Por Jaguar Negro

En el ámbito futbolero (que también ayuda a entender la realidad y, desde luego, la vida) se suele decir que al balón se le ven las costuras. Se trata de metaforizar que, algo que en teoría no debería verse (la costuras van por dentro) está visible, expuesto, a la vista de cualquiera.

En la política quintanarroense los tiempos han comenzado a acelerar las agendas y la movilidad de ciertos actores. Se les ve más movidos que de costumbre. El primer caso es el de la diputada federal, Marybel Villegas Canché que está con todo.

Una fuente confirmada dice que su primer círculo está en la etapa de reclutamiento, es decir, de visoreo en términos futboleros.

“Estamos armando la estructura para la gubernatura”, es la frase de invitación que complementa con mensajes en sus redes sociales en las que celebra cualquier movimiento de la presidenta.
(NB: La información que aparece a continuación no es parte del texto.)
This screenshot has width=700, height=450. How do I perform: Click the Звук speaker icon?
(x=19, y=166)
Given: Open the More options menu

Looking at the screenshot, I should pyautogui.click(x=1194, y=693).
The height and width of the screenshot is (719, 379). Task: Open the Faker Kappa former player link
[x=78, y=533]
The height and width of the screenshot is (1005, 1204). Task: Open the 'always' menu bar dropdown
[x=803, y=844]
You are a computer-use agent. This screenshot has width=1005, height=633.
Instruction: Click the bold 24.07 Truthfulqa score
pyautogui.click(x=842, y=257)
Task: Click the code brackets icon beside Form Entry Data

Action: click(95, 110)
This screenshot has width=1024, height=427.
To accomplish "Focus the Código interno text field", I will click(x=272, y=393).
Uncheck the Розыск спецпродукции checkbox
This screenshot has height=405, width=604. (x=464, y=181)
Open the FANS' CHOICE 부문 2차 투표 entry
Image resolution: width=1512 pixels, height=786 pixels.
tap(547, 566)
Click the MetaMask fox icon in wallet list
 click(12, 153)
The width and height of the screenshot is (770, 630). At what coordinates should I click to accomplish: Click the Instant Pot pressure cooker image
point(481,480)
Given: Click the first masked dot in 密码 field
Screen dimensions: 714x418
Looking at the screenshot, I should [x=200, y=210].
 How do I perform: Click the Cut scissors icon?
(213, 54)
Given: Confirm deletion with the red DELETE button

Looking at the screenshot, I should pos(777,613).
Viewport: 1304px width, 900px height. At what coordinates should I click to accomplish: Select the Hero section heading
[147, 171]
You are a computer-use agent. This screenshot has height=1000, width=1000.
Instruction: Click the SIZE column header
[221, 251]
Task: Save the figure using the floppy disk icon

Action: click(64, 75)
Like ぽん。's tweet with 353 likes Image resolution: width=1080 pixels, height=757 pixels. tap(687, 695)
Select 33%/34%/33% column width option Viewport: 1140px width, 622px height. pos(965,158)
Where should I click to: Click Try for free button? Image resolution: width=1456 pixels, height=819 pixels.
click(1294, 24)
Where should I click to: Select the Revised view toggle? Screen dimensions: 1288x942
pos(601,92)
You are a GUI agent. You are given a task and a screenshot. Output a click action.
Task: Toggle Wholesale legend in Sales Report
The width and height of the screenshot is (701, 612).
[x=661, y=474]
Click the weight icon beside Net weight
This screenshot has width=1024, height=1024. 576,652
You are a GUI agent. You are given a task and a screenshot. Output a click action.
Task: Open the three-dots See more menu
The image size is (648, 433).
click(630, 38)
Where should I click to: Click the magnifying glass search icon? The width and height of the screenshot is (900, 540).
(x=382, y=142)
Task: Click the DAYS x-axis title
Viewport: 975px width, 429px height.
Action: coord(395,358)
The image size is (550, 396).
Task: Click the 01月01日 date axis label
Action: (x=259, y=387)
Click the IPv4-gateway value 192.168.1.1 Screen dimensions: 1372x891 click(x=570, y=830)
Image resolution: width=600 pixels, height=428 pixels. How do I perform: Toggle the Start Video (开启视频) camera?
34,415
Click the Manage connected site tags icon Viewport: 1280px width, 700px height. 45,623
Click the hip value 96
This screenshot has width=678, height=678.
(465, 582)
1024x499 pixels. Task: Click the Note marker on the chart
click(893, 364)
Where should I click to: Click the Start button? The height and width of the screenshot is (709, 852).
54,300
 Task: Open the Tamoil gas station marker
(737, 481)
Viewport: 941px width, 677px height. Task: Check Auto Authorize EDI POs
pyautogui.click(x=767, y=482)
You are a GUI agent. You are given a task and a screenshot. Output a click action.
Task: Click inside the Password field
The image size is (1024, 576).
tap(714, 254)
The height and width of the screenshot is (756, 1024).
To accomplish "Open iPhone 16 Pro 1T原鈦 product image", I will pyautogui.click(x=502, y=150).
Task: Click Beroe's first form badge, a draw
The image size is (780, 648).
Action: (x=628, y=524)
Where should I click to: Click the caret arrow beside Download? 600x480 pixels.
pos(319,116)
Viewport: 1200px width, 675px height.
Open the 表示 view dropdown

Es un truco más viejo que la “bicicleta” pero hay que reconocer que en cada negociación resigna, pero se queda con su espacio y algunos más.

Guacamayas y no tortugas

El otro caso es el de Oscar Rébora, titular de la Secretaría de Ecología y Medio Ambiente. Además de su notorio cambio en el manejo de redes, ha extendido sus servicios hasta con una denuncia de guacamayas domésticas, lo cual forma parte de su trabajo.

Sin embargo, no se ha pronunciado sobre escabrosos casos de amplias devastaciones en Bacalar y Tulum, donde incluso un juez ordenó la demolición de un hotel que invadió una zona de anidación de tortugas. Otras vez a la pelota se le ven las costuras. Es notoria su búsqueda de una candidatura de las que se asoman para 2027. En esencia el servicio público no debería tener variaciones cuando el calendario electoral comienza a estar a la vista. Nada más que conste en actas que a esos balones se les ven las costuras.